* WRITTEN INSTRUCTION:
Write out every line of the records below word for word, leaving out the pictures.
***
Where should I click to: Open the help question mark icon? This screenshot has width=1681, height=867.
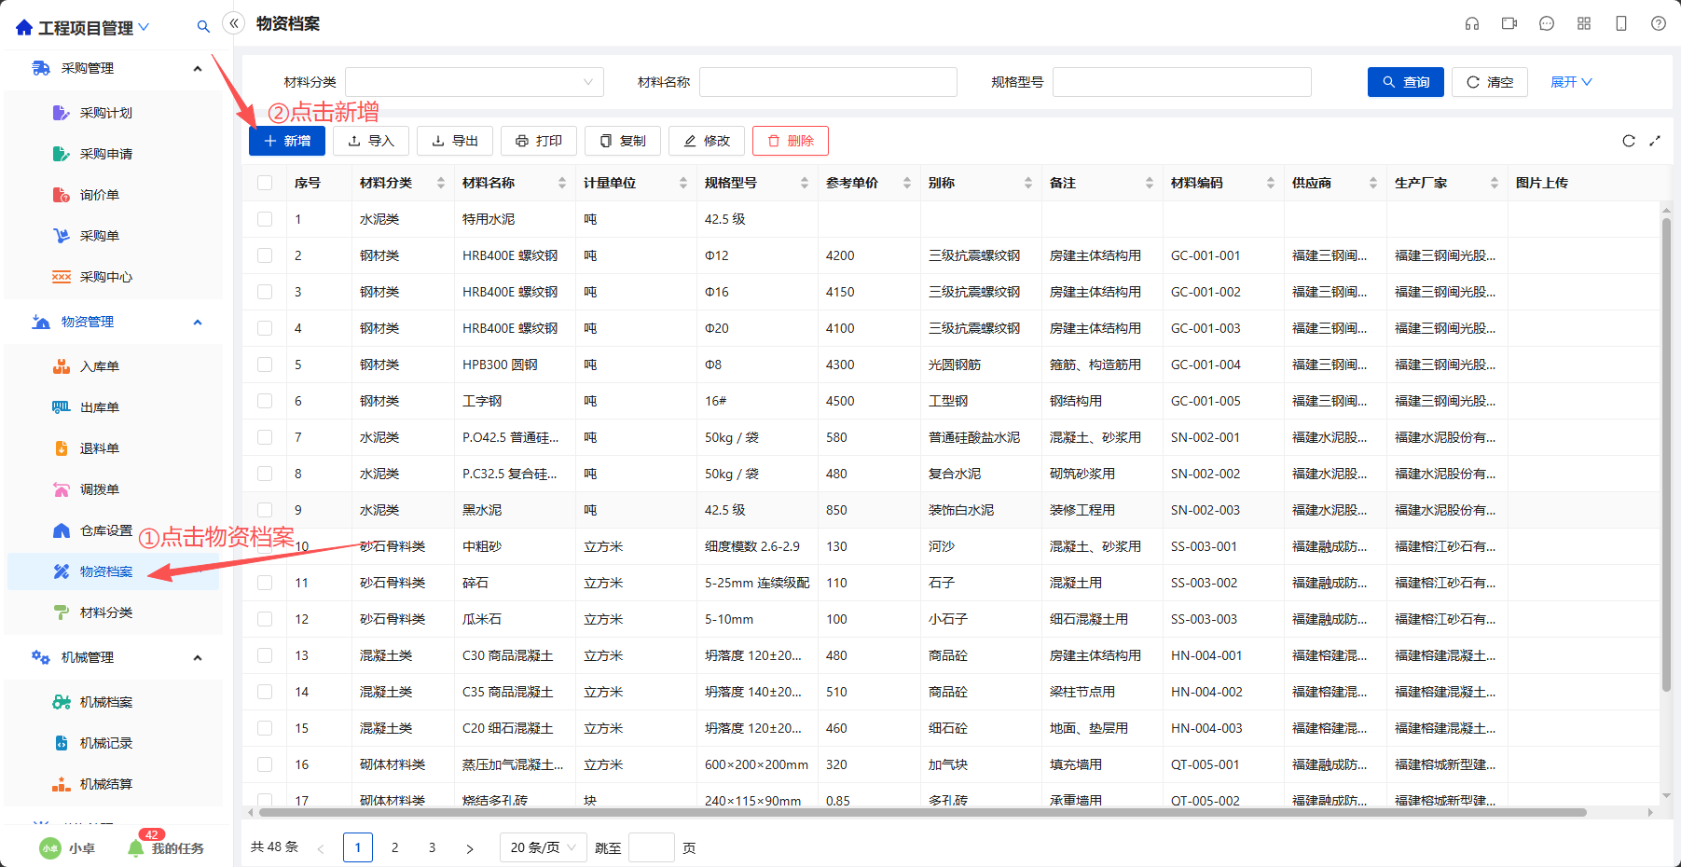pos(1659,23)
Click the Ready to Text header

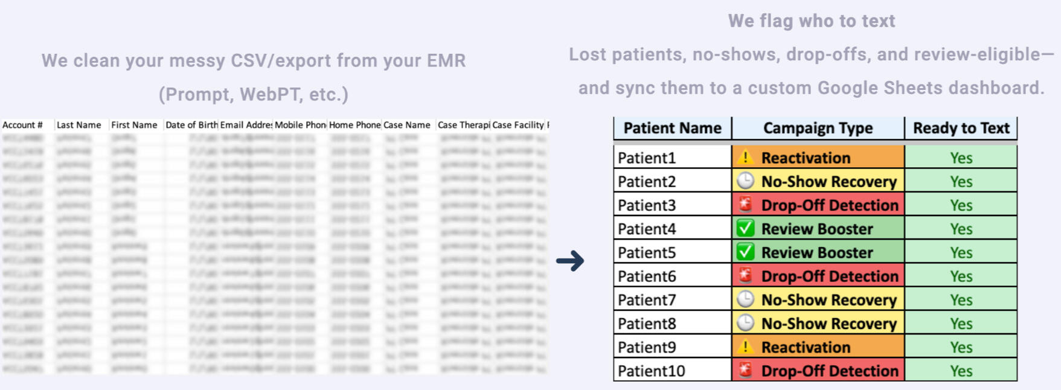click(961, 128)
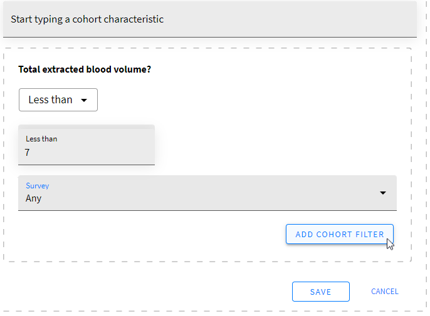Click the small "Less than" floating field label

[41, 139]
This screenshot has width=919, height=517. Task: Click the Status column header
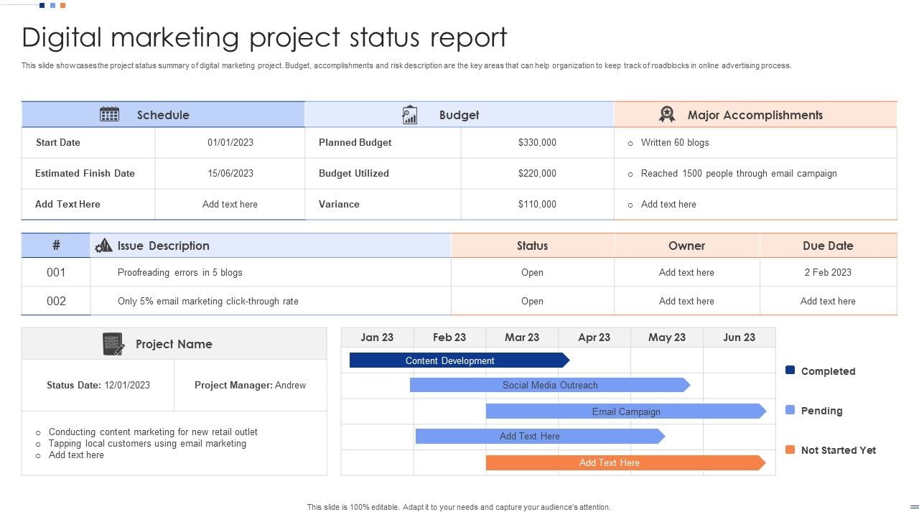point(532,246)
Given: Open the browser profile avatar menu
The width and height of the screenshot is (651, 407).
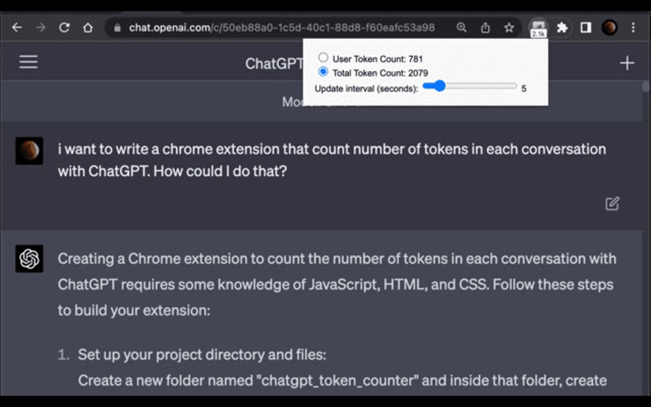Looking at the screenshot, I should point(609,27).
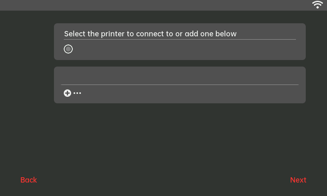Click underline beneath the printer selection heading
327x196 pixels.
point(180,40)
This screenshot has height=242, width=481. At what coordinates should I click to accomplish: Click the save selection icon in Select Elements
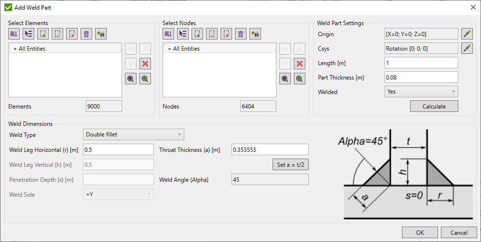click(101, 34)
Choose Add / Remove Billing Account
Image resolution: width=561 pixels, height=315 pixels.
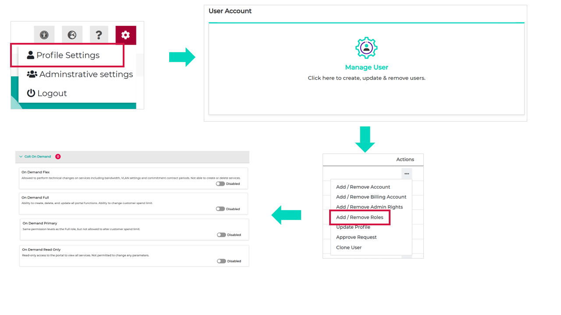click(371, 197)
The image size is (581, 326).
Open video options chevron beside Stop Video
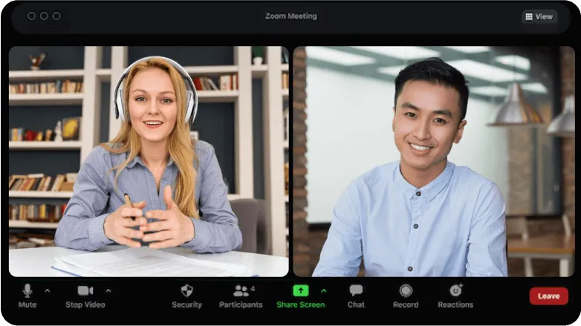pyautogui.click(x=108, y=290)
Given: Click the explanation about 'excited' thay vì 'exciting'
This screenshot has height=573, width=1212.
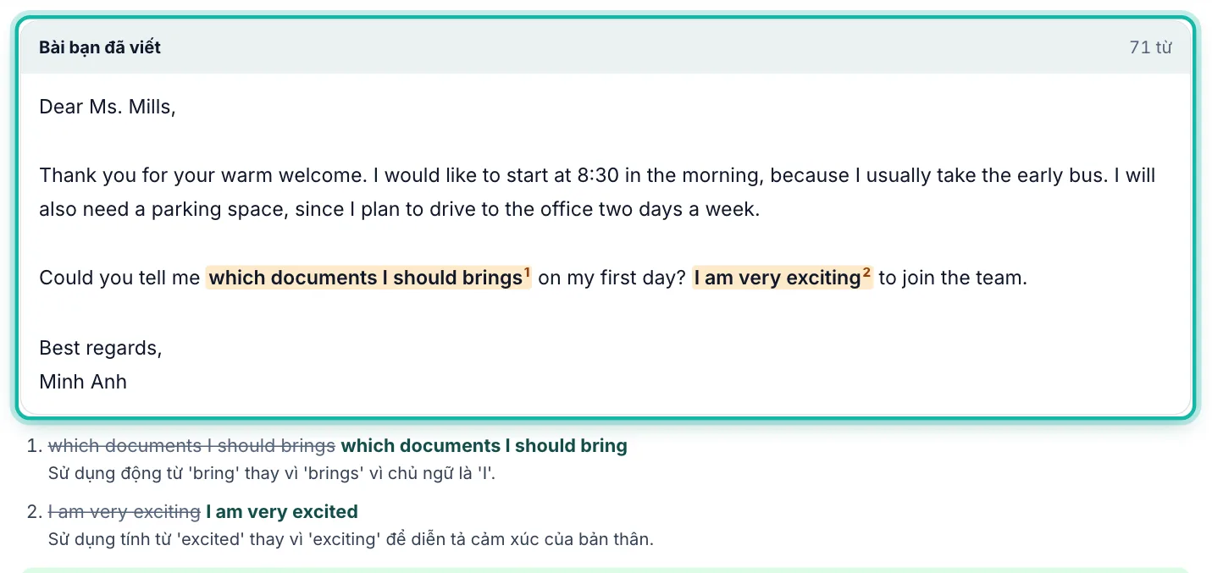Looking at the screenshot, I should tap(351, 539).
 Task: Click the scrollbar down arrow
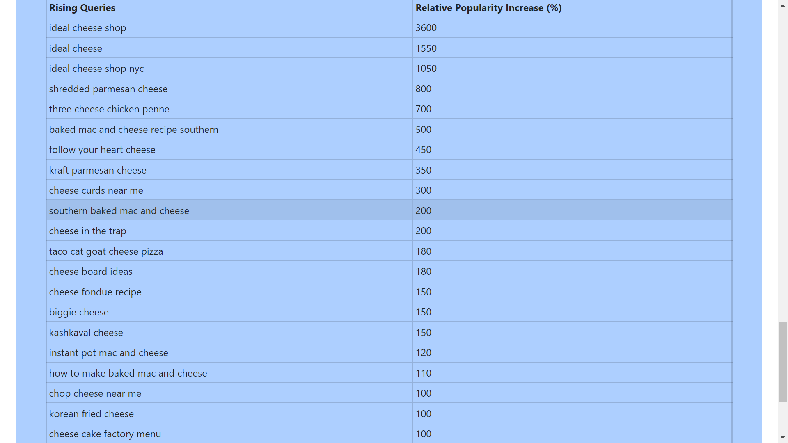[783, 438]
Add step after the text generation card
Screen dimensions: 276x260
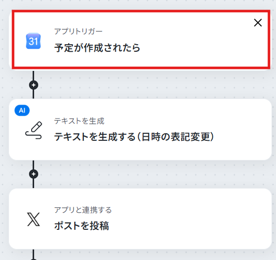(x=34, y=174)
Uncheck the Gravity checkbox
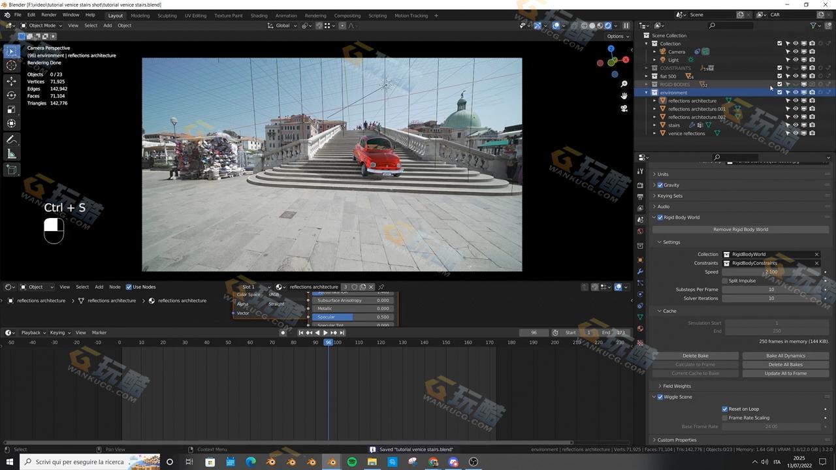This screenshot has width=836, height=470. (x=660, y=185)
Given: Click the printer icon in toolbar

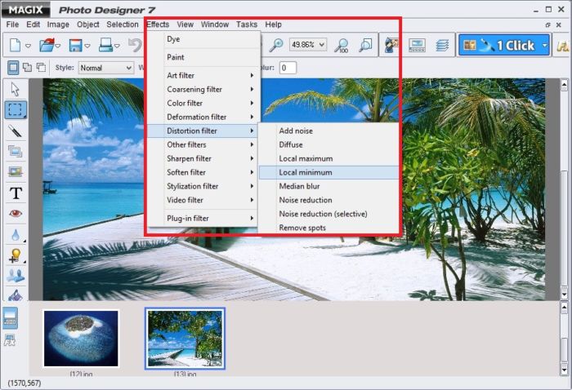Looking at the screenshot, I should pos(105,45).
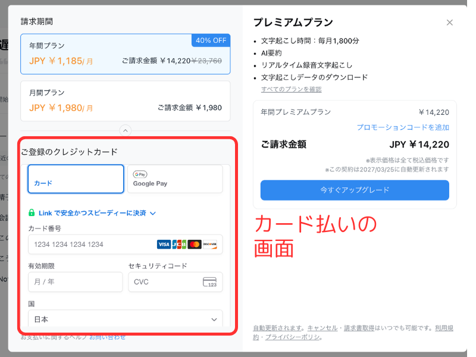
***
* TASK RESULT:
Where should I click to: Open the help question mark icon? This screenshot has width=1681, height=867.
pos(1659,23)
Click the Ready to Text header

click(961, 128)
Click the small "Less than" floating field label

[41, 139]
This screenshot has width=919, height=517. Task: Click the Status column header
point(532,246)
Given: Open the browser profile avatar menu
The width and height of the screenshot is (651, 407).
Looking at the screenshot, I should point(609,27).
Click underline beneath the printer selection heading
327x196 pixels.
point(180,40)
This screenshot has height=242, width=481. At what coordinates should I click to accomplish: Click the save selection icon in Select Elements
click(101, 34)
Choose Add / Remove Billing Account
Image resolution: width=561 pixels, height=315 pixels.
click(371, 197)
The image size is (581, 326).
Open video options chevron beside Stop Video
pyautogui.click(x=108, y=290)
Given: Click the explanation about 'excited' thay vì 'exciting'
This screenshot has height=573, width=1212.
Looking at the screenshot, I should tap(351, 539).
 Task: Click the scrollbar down arrow
[783, 438]
Add step after the text generation card
Screen dimensions: 276x260
(x=34, y=174)
Uncheck the Gravity checkbox
This screenshot has width=836, height=470. (x=660, y=185)
Given: Click the printer icon in toolbar

Looking at the screenshot, I should pos(105,45).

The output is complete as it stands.